[Aim of the task]:
In the article on the millimeter-wave SIW cavity-backed patch array, what peak gain did the fabricated array prototype achieve?

[Selected extract]:
A High-Gain Series-Parallel Millimeter-Wave SIW Cavity-Backed Patch Array

Article information

J. Electromagn. Eng. Sci. 2025;25(2):137-143

Publication date (electronic) : 2025 March 31

doi : https://doi.org/10.26866/jees.2025.2.r.285

Wenlei Wang ¹

, Huayan Jin ¹^,

, Lekai Zhou ¹, Kuo-Sheng Chin ²

, Guo Qing Luo ¹

¹Key Laboratory of RF Circuits & System of Ministry of Education, School of Electronics and Information, Hangzhou Dianzi University, Xiasha High Education Zone, Hangzhou, China

²Department of Electronics Engineering, Chang Gung University, Taoyuan, Taiwan

^*Corresponding Author: Huayan Jin (e-mail: huayan_jin@hdu.edu.cn)

Received 2023 November 24; Revised 2024 February 23; Accepted 2024 June 27.

Abstract

This paper presents a wideband and high-gain 4 × 4 substrate integrated waveguide (SIW) cavity-backed patch array with a simplified feeding network for operation in the millimeter-wave (mmW) band. Furthermore, to improve gain and suppress the sidelobe level, a stepped waveguide horn is vertically integrated with each SIW cavity-backed patch. The proposed 4 × 4 array comprises eight series of 2 × 1 subarrays and a simplified 4-way power distribution network. In addition, two types of series-parallel 4 × 1 subarrays are examined to achieve a low sidelobe level. For verification, the proposed 4 × 4 antenna array was fabricated and measured, with the results showing good agreement with the simulations. The fabricated array prototype realized a −10 dB impedance bandwidth of 14.7% in the 24–27.8 GHz frequency band, with a peak gain of 22.05 dBi. Overall, based on its advantages—wide band, high gain, low cost, and compact feeding network—the proposed array can be considered a potential candidate for use in mmW wireless applications.

Keywords: Cavity-Backed Patch; High Gain; Millimeter-Wave (mmW); Stepped Waveguide Horn; Substrate Integrated Waveguide (SIW)

I. Introduction

With both academics and industries expressing rising interest in millimeter-wave (mmW) communication, a growing demand for wideband antenna arrays that offer high gain at low costs has emerged [1, 2]. While large-scale arrays are usually preferred for high-gain applications, a low-loss feeding network is crucial to achieving extremely high gain.

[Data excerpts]
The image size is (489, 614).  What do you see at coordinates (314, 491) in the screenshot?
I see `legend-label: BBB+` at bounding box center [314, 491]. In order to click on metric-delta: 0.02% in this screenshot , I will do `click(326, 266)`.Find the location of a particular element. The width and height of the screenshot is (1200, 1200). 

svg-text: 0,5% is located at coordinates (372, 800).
--
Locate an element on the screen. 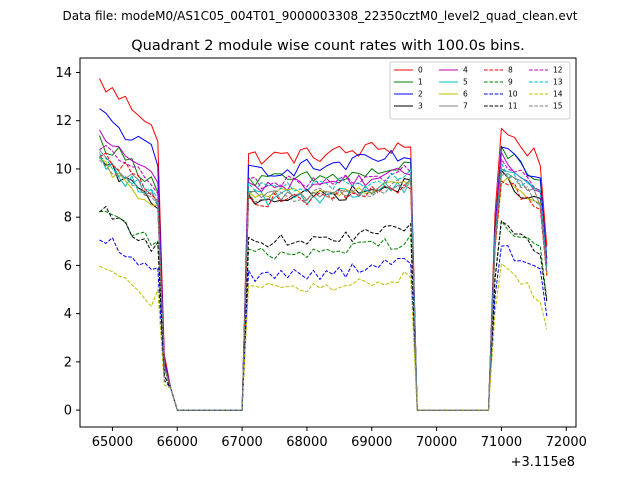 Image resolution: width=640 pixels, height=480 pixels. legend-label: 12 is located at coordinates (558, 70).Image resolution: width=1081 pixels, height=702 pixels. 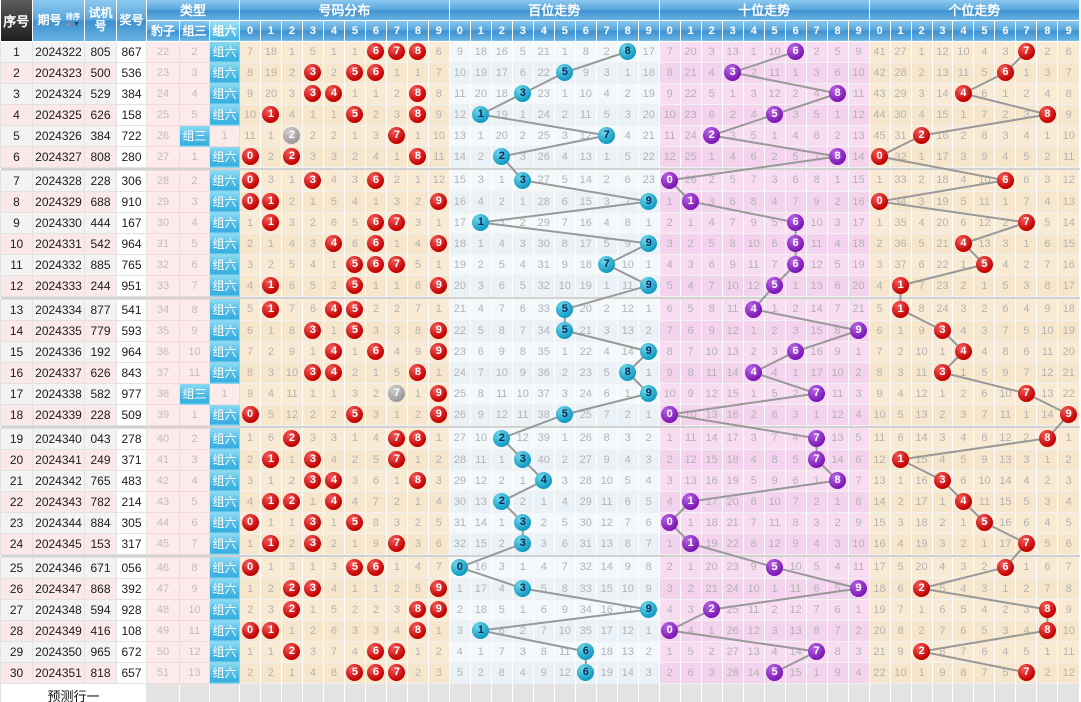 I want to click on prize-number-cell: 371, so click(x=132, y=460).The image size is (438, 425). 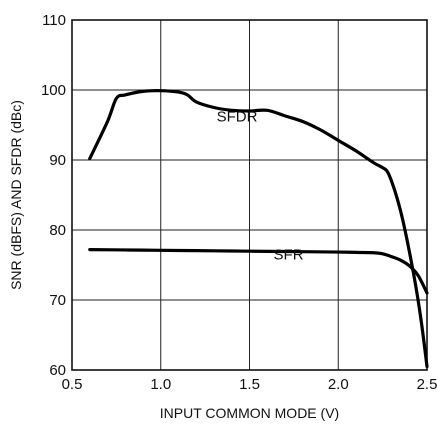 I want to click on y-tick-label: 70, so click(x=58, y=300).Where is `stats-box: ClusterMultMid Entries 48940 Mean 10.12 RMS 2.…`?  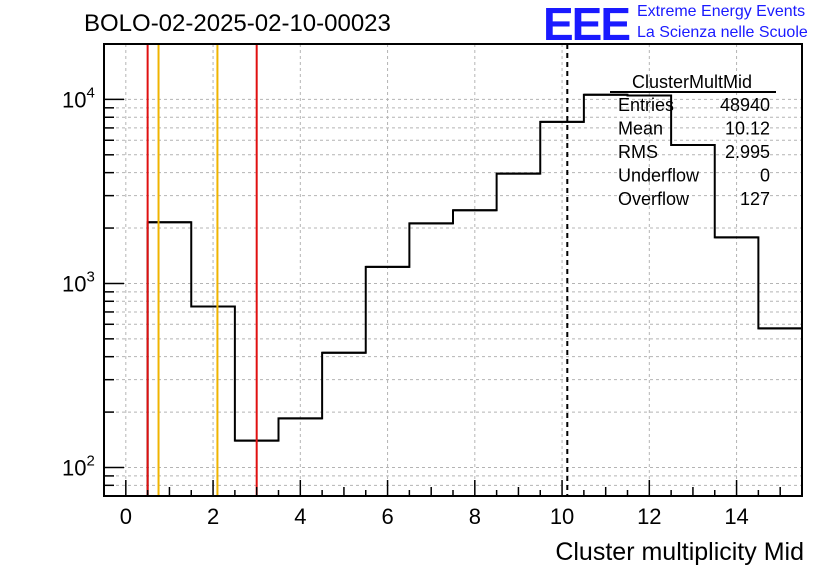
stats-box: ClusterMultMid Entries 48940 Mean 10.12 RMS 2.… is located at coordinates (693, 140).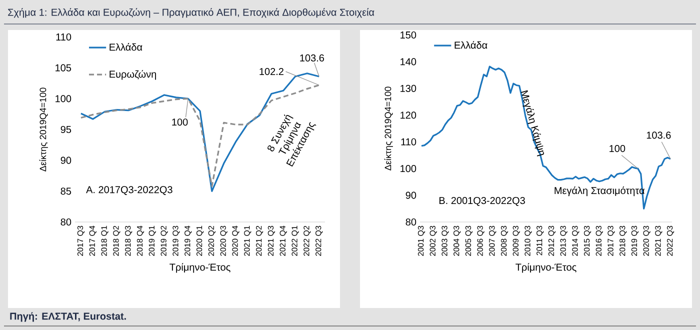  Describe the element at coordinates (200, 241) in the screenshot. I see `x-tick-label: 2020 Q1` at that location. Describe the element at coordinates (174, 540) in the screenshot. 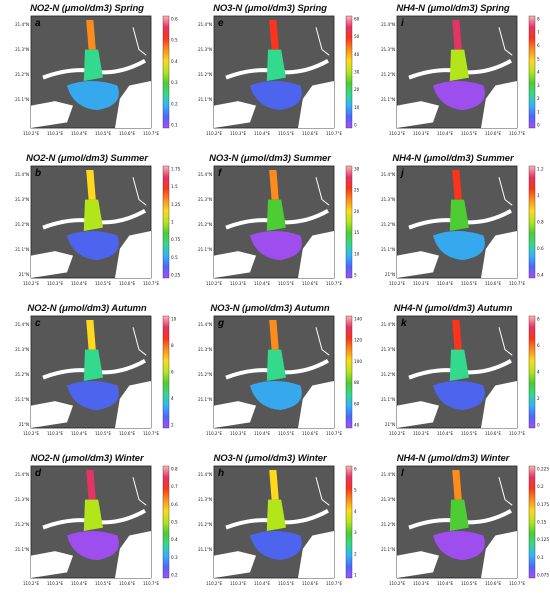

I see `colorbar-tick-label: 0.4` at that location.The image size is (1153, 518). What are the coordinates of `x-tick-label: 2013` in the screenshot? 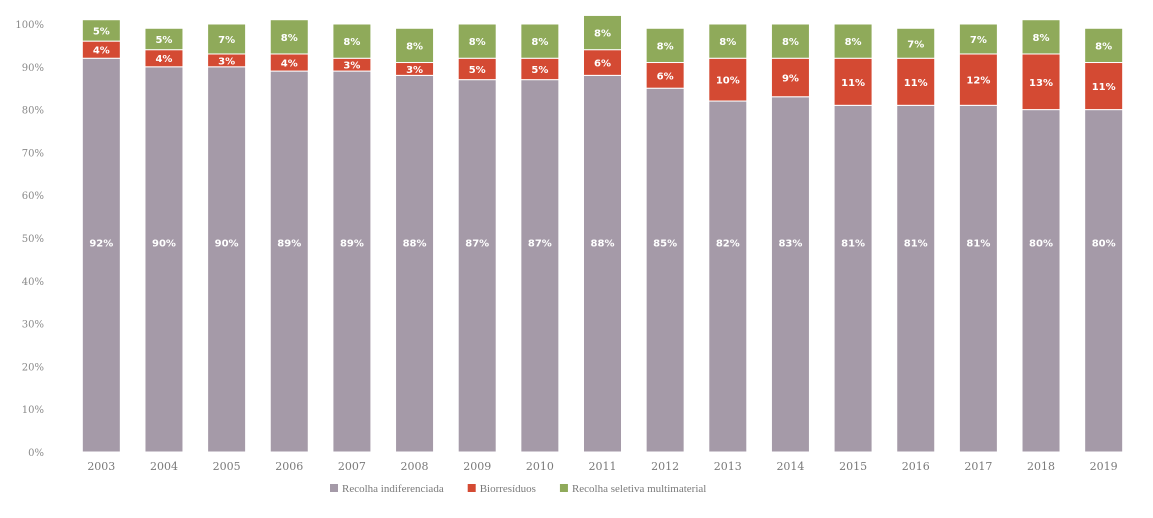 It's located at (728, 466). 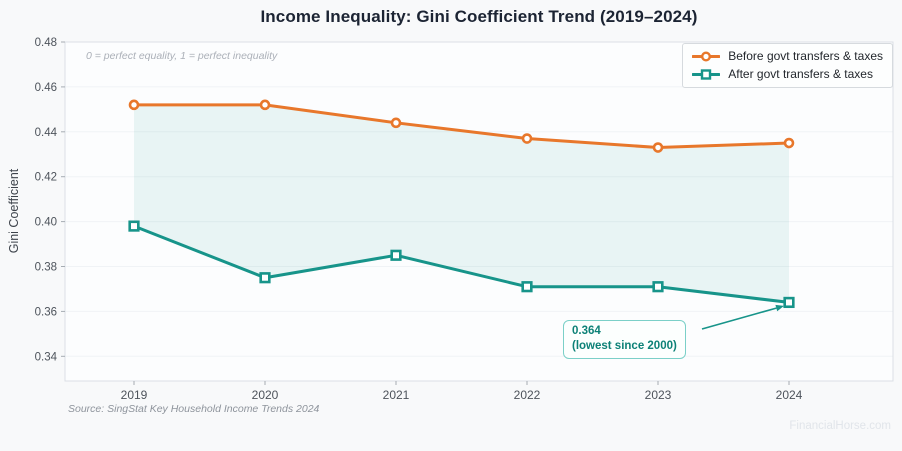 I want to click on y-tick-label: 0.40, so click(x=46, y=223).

[Reply to the exercise]:
22.05 dBi